3 Ottobre 2011

 

Velocità di crociera 1km al minuto e curve morbide, ma continue… quello che ci vuole per la mia cinetosi. Non a caso ci sono voluti tre giorni perché abituassi il mio stomaco alle nostre gite nella Foresta Nera.
In questa terra meravigliosa regna l’armonia e la lentezza tipiche della natura e della campagna. I prati verdissimi si alternano alla foresta fitta fitta. Così appaiono manciate di mucche, pecore e capre nel loro eterno pascolare, distratte ogni tanto dalla mia presenza curiosa, mentre a fianco già si sente il freddo del buio tra gli alberi.
Addentrarsi tra le altissime sempreverdi è uno shock termico. Qui la luce fa capolino centellinata e l’aria fresca e profumata penetra nelle narici con un effetto balsamico.
Zitti ascoltiamo. La foresta è viva e si muove di mille presenze più o meno eteree nascoste e timide.
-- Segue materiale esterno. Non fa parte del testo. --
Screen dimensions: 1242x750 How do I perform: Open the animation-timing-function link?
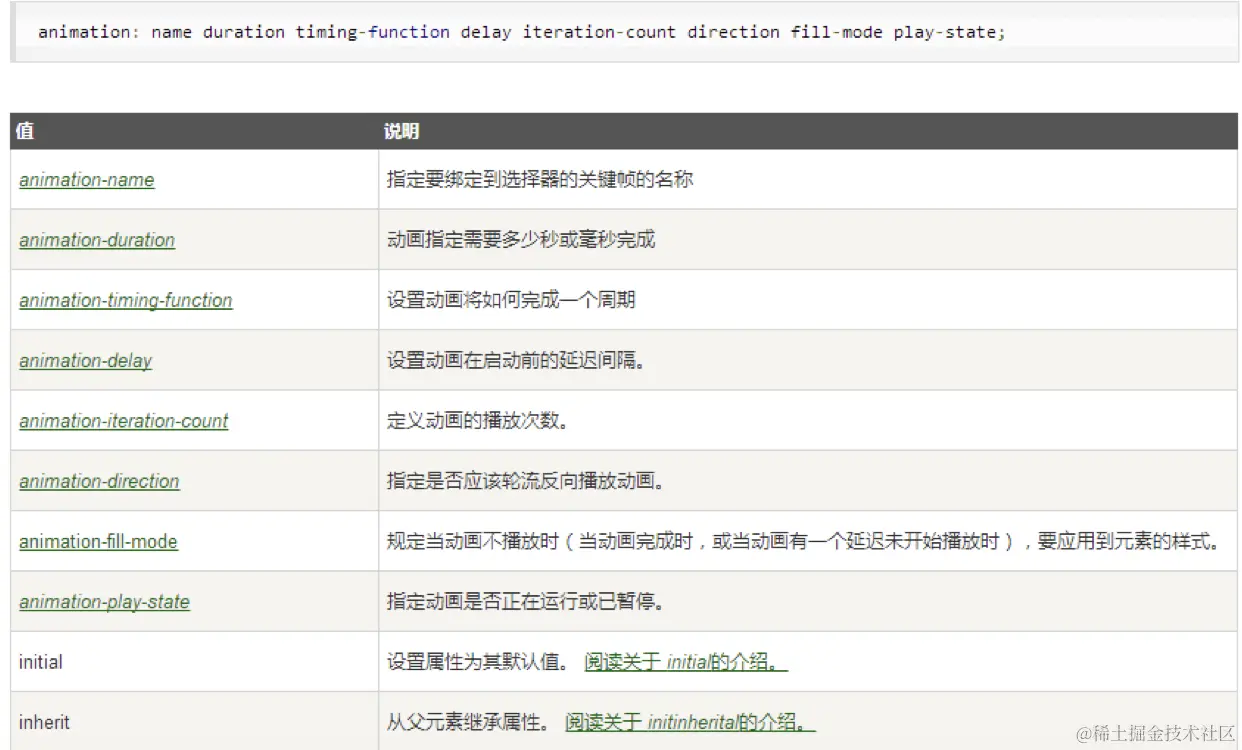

Spesso è il rumore dell’acqua che scorre a rompere il silenzio per poi rivelare ruscelli e cascate, oppure il lamento improvviso di un uccello…
La terra è imperturbabile mentre in cielo le nuvole si azzuffano e scoppia un temporale. Cade forte l’acqua mentre gli animali al pascolo proseguono nel loro pasto continuo e rispunta il sole che scalda di nuovo, coccolando amorevolmente coi suoi raggi una rigogliosa vegetazione. Talvolta le nuvole si confondono con la nebbia, passeggiando pigramente tra i pascoli di montagna. Accarezzano le chiome degli alberi e poi risalgono o sfumano, come se non fossero mai esistite.
E noi qui, un po’ piccini, come gatti in prestito in una realtà troppo grande…

Voto: 10
Positivo: la sensazione forte della natura che scandisce il tempo
Negativo: attenzione ai velox

La dritta: le autostrade in Germania, a meno che non sia specificato, non hanno limite di velocità. Per il resto i limiti ci sono. Talvolta sono discutibili ma è meglio non trasgredirli perché i controlli sono davvero molto frequenti.